Can you make sure your application passes mpdev verify. Instructions: https://github.com/GoogleCloudPlatform/marketplace-k8s-app-tools/blob/ master/docs/mpdev-references.md#smoke-test-an-application>.
Please ensure that the tester pod completes with a zero exit status and resubmit the draft for a review. Let me know if you have any questions. > Thank you.
Regards,
Dinesh
Note that the above-mentioned test cases are defined in smoke-test.yaml.
Update 6 July: (internal email) our release of 1.4.0-gcm.0
is now waiting on Google. On 1 July 2021, Dinesh mentioned he is in contact with the engineering team.
Apologies for the delay here. I'm following up internally with Eng to see what's going wrong here -- I'll let you know once I get an answer. Thank you.
Today (13 July), Dinesh reported that the tests are failing. Dinesh now gives us the sha256 of each failing image:
Apologies for the delay here. Your listing has 3 different versions on the Marketplace --the following two deployer images are failing due to the infofield, which is not present in the CRD:
- gcr.io/jetstack-public/jetstack-secure-for-cert-manager/deployer@sha256:732f49aac58fa25f73a5dd3a7a422f5e0520802b372676d8605a67d3a383480e
- gcr.io/jetstack-public/jetstack-secure-for-cert-manager/deployer@sha256:d5e11520513313f08da87a58d44469aa0a0c4799ee798e4418dda321195bfe22
And the latest deployer image (gcr.io/jetstack-public/jetstack-secure-for-cert-manager/deployer@sha256:4fb179cf2a784dddb48ea86cf9e437c921b790ae060f84e16be373cc3ef108e4) is failing with the following error message:
CustomResourceDefinition.apiextensions.k8s.io "googlecasissuers.cas-issuer.jetstack.io" is invalid: status.storedVersions[0]: Invalid value: "v1alpha1": must appear in spec.versions
Please fix the above errors, validate the versions again using mpdev and resubmit the draft for approval. Thank you.

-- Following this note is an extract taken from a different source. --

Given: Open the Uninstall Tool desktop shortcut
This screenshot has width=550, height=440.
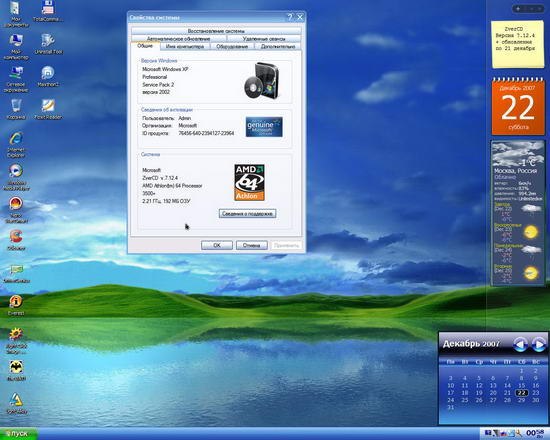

We now know that the testing infrastructure at Google is running mpdev verify
sequentially on all existing versions (1.1, 1.3, 1.4). Previously, I thought the tests were only run for the latest version that we submitted.
I have now re-built and re-submitted and re-created a GitHub release draft for all three images with the info
field fix:
- 1.4.0-gcm.0 (digest: c15d1253d72c, GitHub Release draft)
- 1.3.1-gcm.1 (digest: fa52d4d6522d, GitHub Release draft)
- 1.1.0-gcm.9 (digest: e19eb224ad10, GitHub Release draft)
But the fact that they run these three versions sequentially means that the v1alpha1 -> v1beta1 CRD of the Google CAS issuer breaks things as reported in the above error (see this email for more details).
I'm not sure how to go about that. I'll ask @jakexks now.
I just tried mpdev verify
and found out that it only removes namespaced resources and leaves all the cluster-scoped resources behind (as per set_ownership.py). It seems to be due to the fact that ownerReferences
can only be used with namespaced resources, not cluster-wide resources.
I still have no idea how to go around this issue 😞
1.1, 1.3 and 1.4 were accepted last night!!